USING THE INFORMATION
a – Reproduce the part of the passage on word embeddings that opens with the words containing "I eventually realised" and closes with "be even harder.", keeping every word and mark unchanged.
b – Carry on the passage about word embeddings and BERT, starting right after its final sentence.
[TEXT UNDER STUDY Boundary: Start]
For our words, the resulting word embeddings are just as odd, as the words are themselves.
The words “Professor” and “AI” end up having one of the highest cosine similarities while “искусственный интеллект” (Russian vor artificial intelligence) and “AI” have one of the lowest cosine similarities. The plot emphasizes these odd relations.

Obviously this is not working the way we want. Not being an expert on this, I pondered the possibility that there might be a challenge associated with the concept of subword embeddings. While combining "#recurring" and "#ly" creates the term 'recurringly', combining "#gas" and "#lighting" does not convey the meaning of 'gaslighting.' But overall, BERT is a powerful model. If given context - it excels with the use of position embeddings and the transformer architecture. However, like any model, it depends on training. It cannot understand the meaning of a word without knowing the context in which it is used.

Another change in approach was necessary.

Generating Sentences

I eventually realised I needed more information about each word. As previously mentioned, obtaining the words was not easy, I guessed that gathering information about them would be even harder.

Asking ChatGPT for the definition of a word also didn’t work out. It could make a guess about a word’s meaning, but struggles to link it to a cultural event.
[TEXT UNDER STUDY Boundary: End]
[DATASET EXTRACT Boundary: Start]
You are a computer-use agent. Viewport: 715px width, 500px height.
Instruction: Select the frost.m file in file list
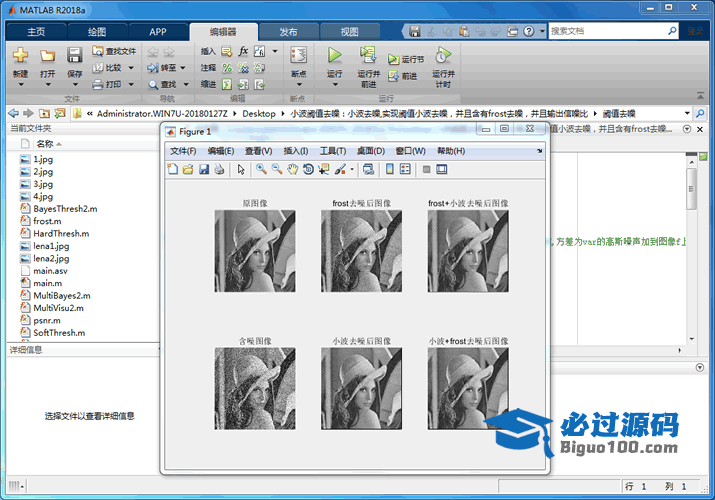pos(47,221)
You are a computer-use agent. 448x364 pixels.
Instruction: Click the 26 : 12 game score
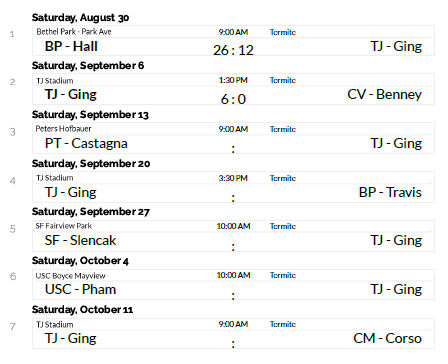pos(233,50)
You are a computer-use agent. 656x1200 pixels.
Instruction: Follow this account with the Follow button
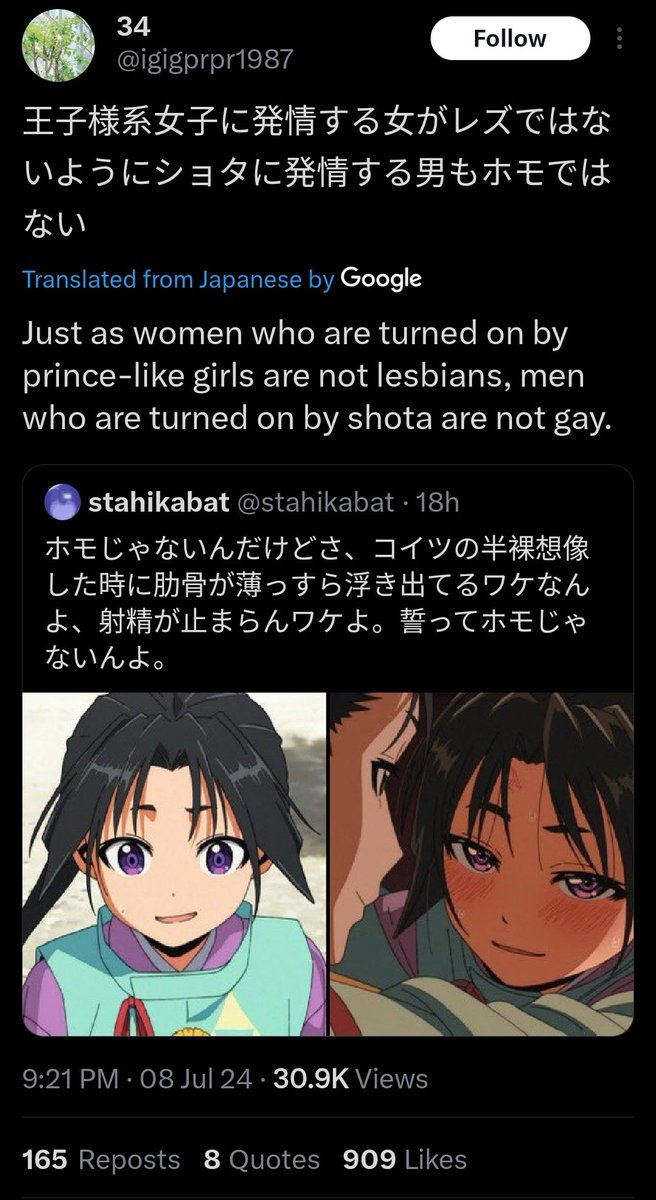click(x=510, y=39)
[DATASET EXTRACT Boundary: End]
ANSWERS BY ITEM
a –
I eventually realised I needed more information about each word. As previously mentioned, obtaining the words was not easy, I guessed that gathering information about them would be even harder.

b –
After extracting articles from foreign online newspapers and letting ChatGPT write a word definition based on the given input, I ended up with a list of word meanings for the year 2023 and 2022.

Finally, this could be it- SentenceTransformers

SentenceTransformers is a Python framework, which can be used to compute sentence embeddings. Sentence Transformer models are based on BERT but use a more suitable network to obtain sentence embeddings. SentenceTransformers is especially useful when trying to compare a large amount of sentences, however it provides practical tools for this project, so I decided to use it. I used the pre-trained model “paraphrase-multilingual-MiniLM-L12-v2”.

Sending the data through their pipeline is super easy and - finally - the results are satisfying.

Here are the results:

1. The plotted data using t-SNE

2. The cosine similarity between each vector displayed as heatmap

Conclusion

While getting to know these word embedding approaches and learning about these words has been so much fun, it's important to beware: none of these methods quite nail down the true essence of the relationships between the different WOTYs. Our visualizations still throw up some funky connections, perhaps due to similar sentence structures or some background noise. Even with meticulously crafted sentences for each word, understanding the significance of these yearly chosen WOTYs, which are deeply rooted in a country's culture, remains a complex task. It seems we'd need a substantial amount of data and a lot of digging to make sense of it all!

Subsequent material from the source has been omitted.